• Source data
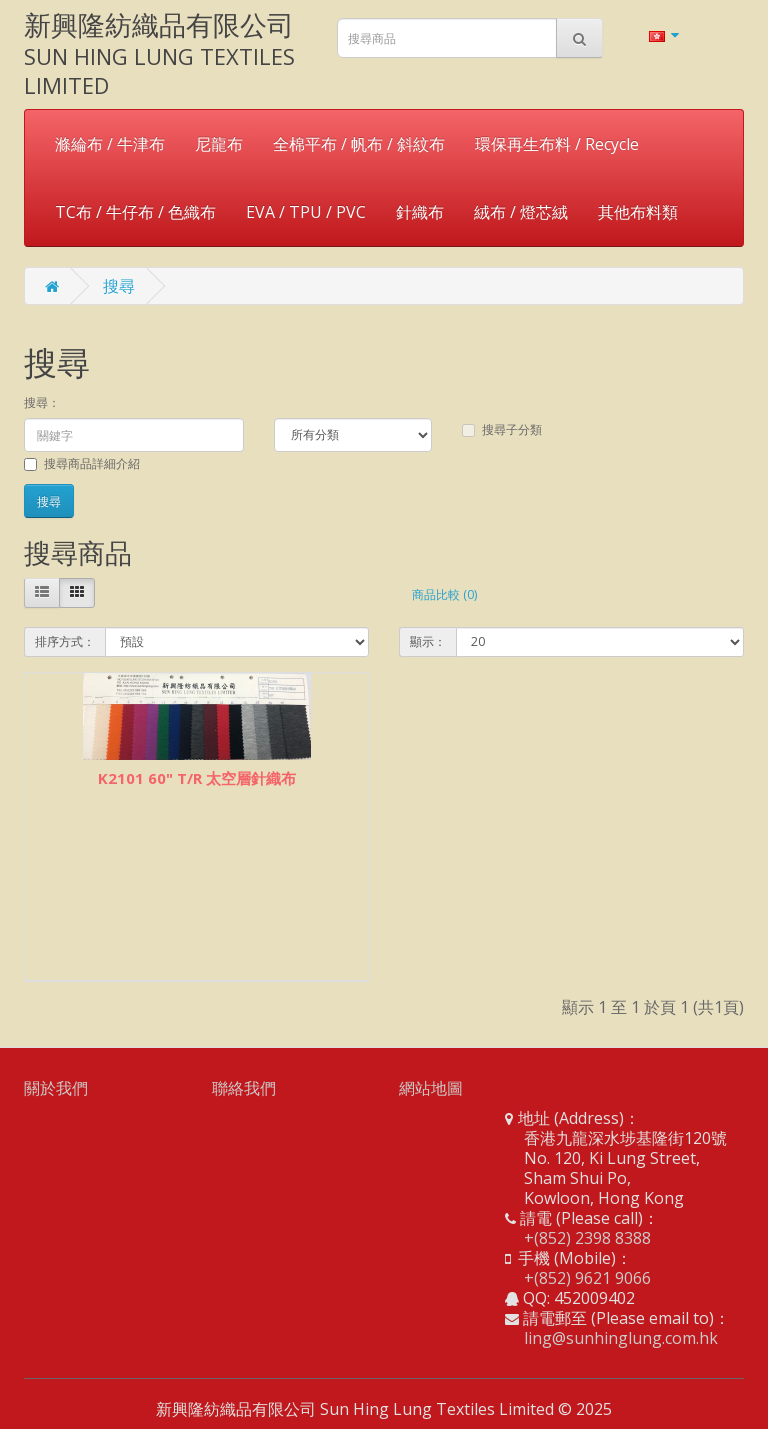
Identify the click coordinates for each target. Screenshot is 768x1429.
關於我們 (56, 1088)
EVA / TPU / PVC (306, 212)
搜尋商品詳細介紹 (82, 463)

---

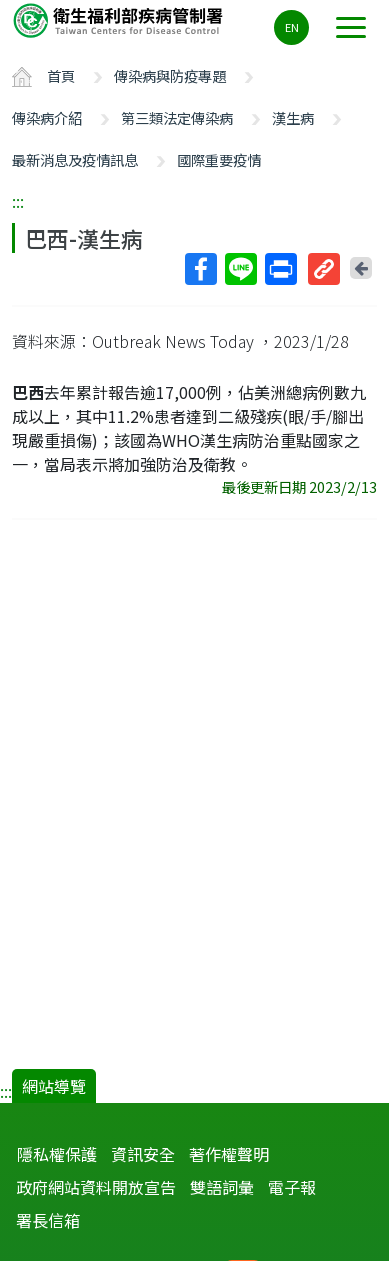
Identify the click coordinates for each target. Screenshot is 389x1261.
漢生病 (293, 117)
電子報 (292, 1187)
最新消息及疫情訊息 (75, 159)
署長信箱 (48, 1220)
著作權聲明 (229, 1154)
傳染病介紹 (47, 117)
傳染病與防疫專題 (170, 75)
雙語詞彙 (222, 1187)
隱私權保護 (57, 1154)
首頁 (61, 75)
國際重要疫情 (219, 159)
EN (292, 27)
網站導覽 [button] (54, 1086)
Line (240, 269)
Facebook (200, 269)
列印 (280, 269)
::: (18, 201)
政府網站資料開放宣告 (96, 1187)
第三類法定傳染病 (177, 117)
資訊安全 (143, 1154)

• Goal
Print the lines exactly as they appear, starting with the line that contains "隱私權保護 (57, 1154)" and going on through the line that contains "資訊安全 (143, 1154)", both included.

• Final answer
隱私權保護 (57, 1154)
首頁 (61, 75)
國際重要疫情 (219, 159)
EN (292, 27)
網站導覽 [button] (54, 1086)
Line (240, 269)
Facebook (200, 269)
列印 (280, 269)
::: (18, 201)
政府網站資料開放宣告 (96, 1187)
第三類法定傳染病 (177, 117)
資訊安全 (143, 1154)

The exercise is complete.